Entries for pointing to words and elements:
★ ★ ★ ★ ★
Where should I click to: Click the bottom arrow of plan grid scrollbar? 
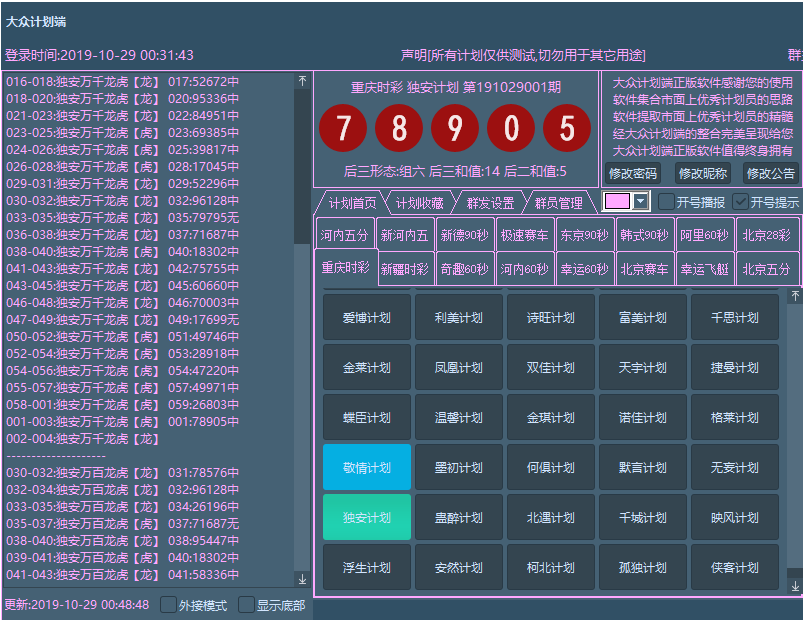coord(795,585)
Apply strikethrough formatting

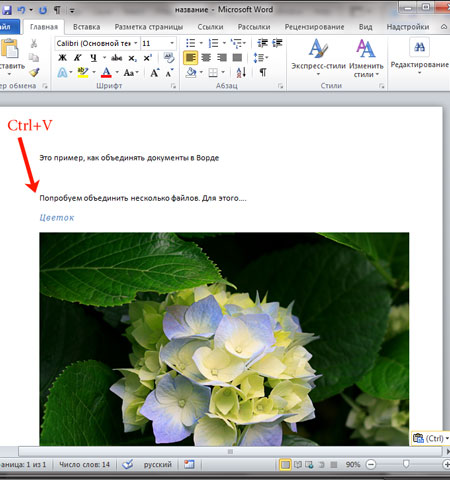pyautogui.click(x=116, y=58)
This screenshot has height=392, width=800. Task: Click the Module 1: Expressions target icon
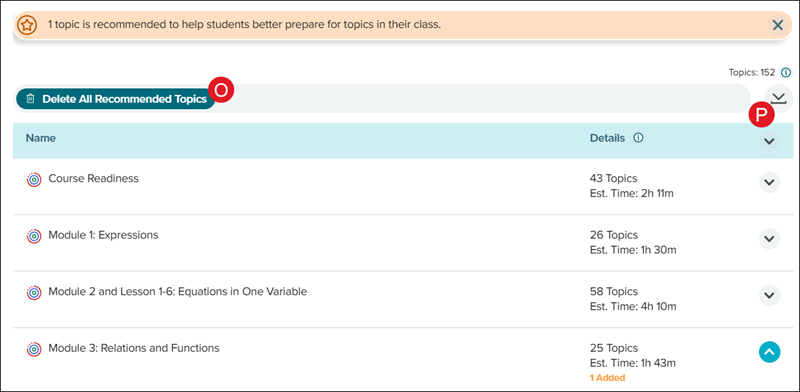(34, 236)
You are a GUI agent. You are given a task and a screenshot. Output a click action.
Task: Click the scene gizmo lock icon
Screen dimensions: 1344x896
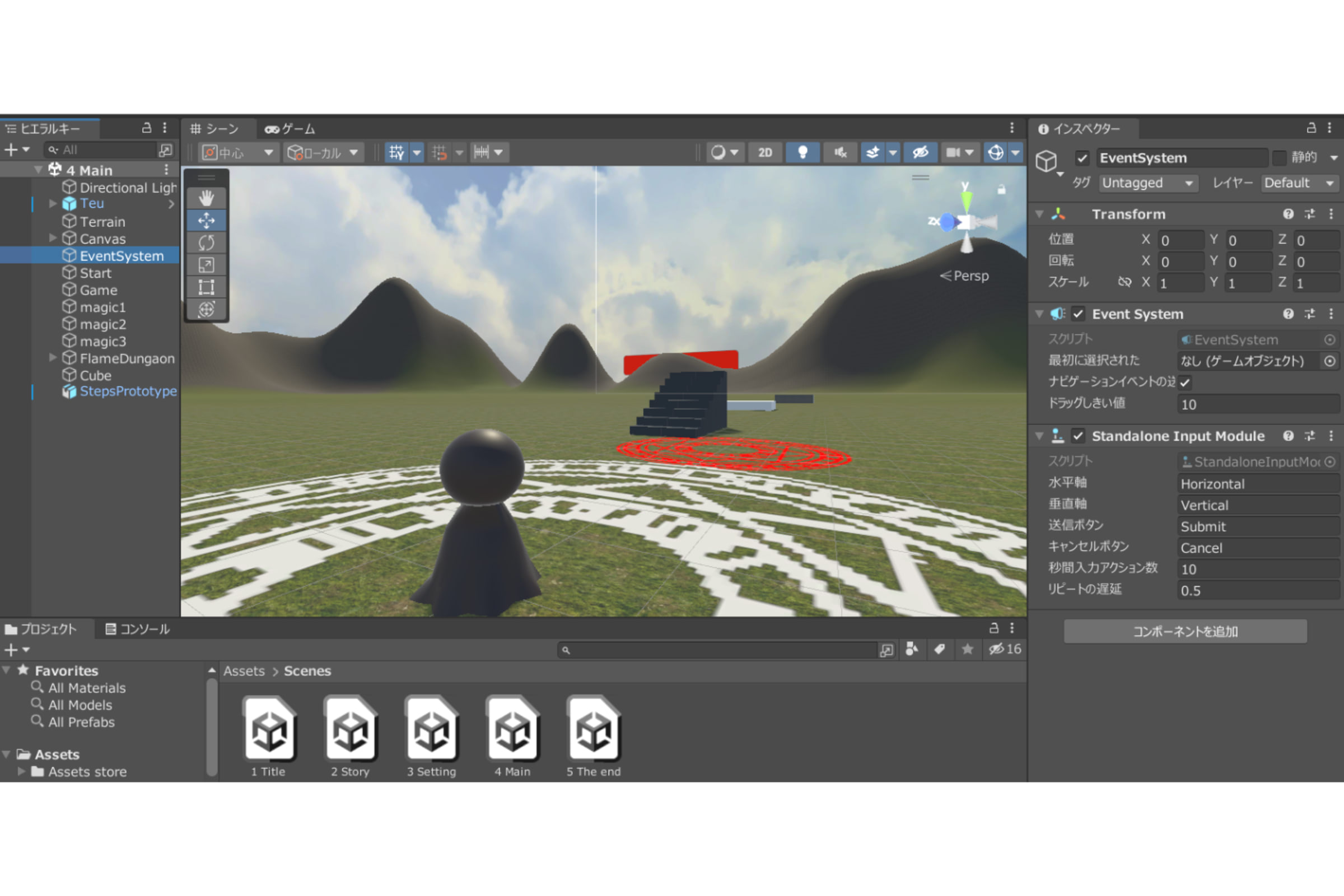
★ ★ ★ ★ ★
**SET TASK:**
From the material above, pull out every line that contains the word "icon".

**WORKED SOLUTION:**
This screenshot has height=392, width=800. Task: Click the Module 1: Expressions target icon
Task: Click the scene gizmo lock icon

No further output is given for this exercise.